State ex rel. Juvenile Department v. B. H.

ROSSMAN, J.

The state and the child appeal from the juvenile court’s dismissal of the state’s petition under ORS 419.523(2) to terminate father’s and mother’s parental rights. The court continued in effect its earlier order maintaining the child in the custody of Children’s Services Division (CSD) and requiring that the parents get counseling before he is returned to them. On de novo review, we reverse and remand.

In May, 1978, when the child was six years old, he was removed from his parents’ home and placed in CSD’s temporary custody because of a beating inflicted by his father that left his right leg and abdomen extensively bruised. Mother told those investigating the incident that other beatings had occurred in the preceding year, usually when father had been drinking. Mother had left home with the child after one of these beatings, but was persuaded to return by father’s promise not to abuse him again. She had summoned police to the home a year earlier after father had inflicted facial bruises on him, as well as a swollen and bloody lip. He has been in CSD’s cutody since his removal from the home in 1978. He has lived with the same foster family since June, 1978.

Over the three-year period since the child was removed from his parents’ home, CSD has provided numerous and repeated opportunities for mother and father to improve their parenting skills, or at least to demonstrate some interest in changing the conditions in the home so that the child’s return could be considered. CSD’s efforts, and the opportunities provided, were too extensive to detail here, but they included home visits, group counseling appointments, homemaker appointments, individual counseling appointments and parenting classes, and on some occasions even transportation to the classes or appointments. Still the parents attended on only a token basis, if at all. Because father’s job required that he be away from home for extended periods, CSD offered to arrange for counseling or education where father was and in a few cases did make such arrangements, but father did not follow up. Over the three-year period, both parents have demonstrated a singular lack of interest in anything CSD has suggested *291and can point to no other efforts on their part to make the child’s return possible.

The record demonstrates that the child was not safe from physical abuse in his parents’ home. Both parents’ unfitness is established by the continued beatings. Mother argues that father’s abuse does not establish her unfitness. She was not able to prevent the abuse, however, nor has she removed herself from the situation in which it occurs. Father’s physical abuse, and mother’s unwillingness or inability to disassociate herself from him, constitute “conduct or condition seriously detrimental to the child.” ORS 419.523(2); see State ex rel Juv. Dept. v. East, 38 Or App 59, 70, 589 P2d 744, rev den 286 Or 1 (1979); State ex rel Juv. Dept. v. Darnell, 49 Or App 561, 566, 619 P2d 1349 (1980), rev den 290 Or 551 (1981).

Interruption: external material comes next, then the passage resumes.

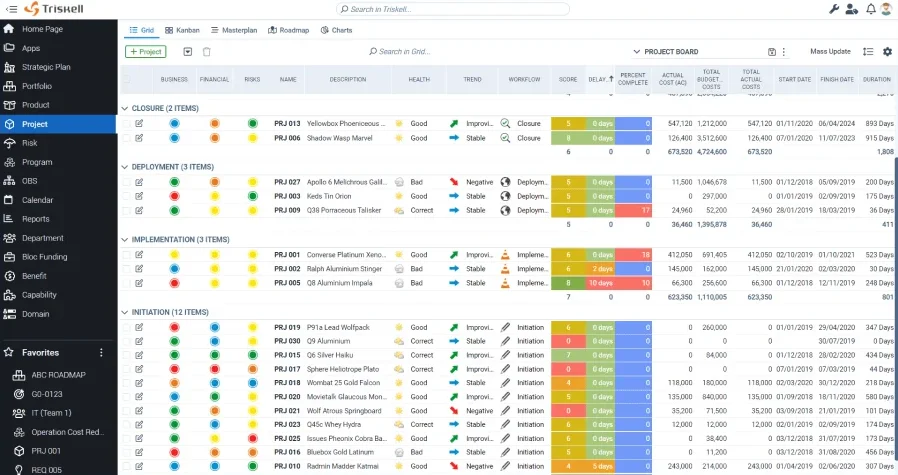Collapse the Initiation group chevron

pos(125,312)
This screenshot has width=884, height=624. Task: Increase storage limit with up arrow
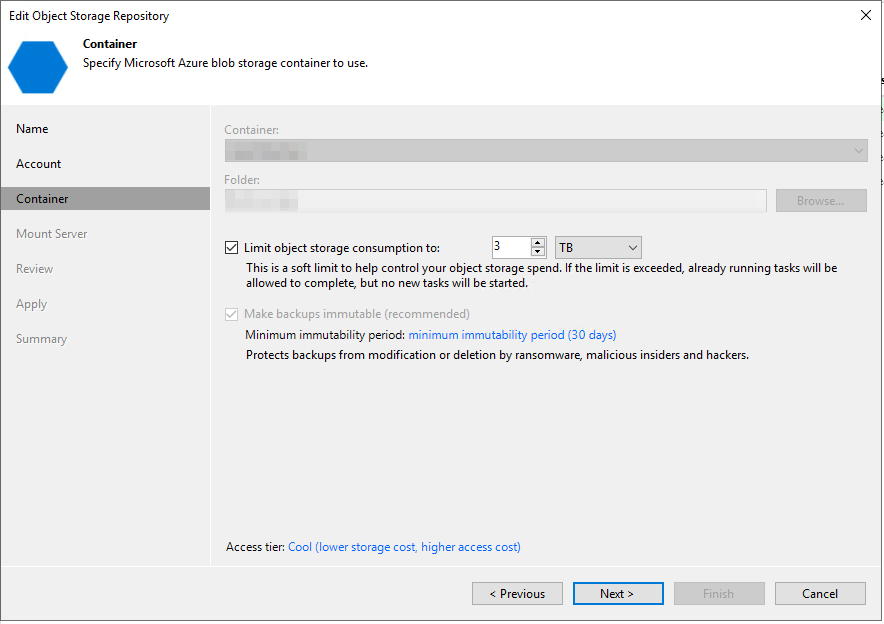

The only remaining question is whether the state established that the child’s integration into the home is improbable in the foreseeable future. The trial court apparently found that the state had not proved that allegation. The court did not make formal findings, but its comments indicate its position that several agreements CSD had made with the parents requiring counseling and parenting classes before it would consider returning the child to them were beyond CSD’s authority, or at least unreasonable in the circumstances here.

We disagree with the trial court’s conclusion that CSD placed unreasonable or unauthorized conditions on the child’s return to his parents home. It is CSD’s duty to recommend and encourage use of services which will assist parents to reach the level of minimal adequacy. ORS 419.523(2); State ex rel Juv. Dept. v. Farrell, 55 Or App 897, 901, 640 P2d 652, reversed and remanded on other grounds 292 Or 822, 642 P2d 1167, aff’d 58 Or App 258, 648 P2d 401, rev den 293 Or 521 (1982). The agreements here set minimum and maximum visitation periods and required that the parents keep CSD informed of their changes of address, that they participate in parenting classes or counseling and that they submit to a psychological evaluation to assess their abilities as parents. These conditions were entirely warranted, particularly in light of the juvenile court’s 1979 order, continued in 1982, that the parents *292receive counseling before the child could return to their home. Moreover, the agreements should have been helpful to the parents, because they specified exactly what was required of parents to regain custody of their son. See State ex rel Juv. Dept. v. Kirk, 44 Or App 381, 384, 606 P2d 634, rev den 289 Or 45 (1980).

The parents’ failure to cooperate in CSD’s extensive efforts to change the detrimental conditions in their home establishes that integration into the home in the near future is improbable. Because the allegations of the state’s termination petition were established by clear and convincing proof, the petition should have been granted.

Reversed and remanded with instructions to grant the state’s petition to terminate parental rights.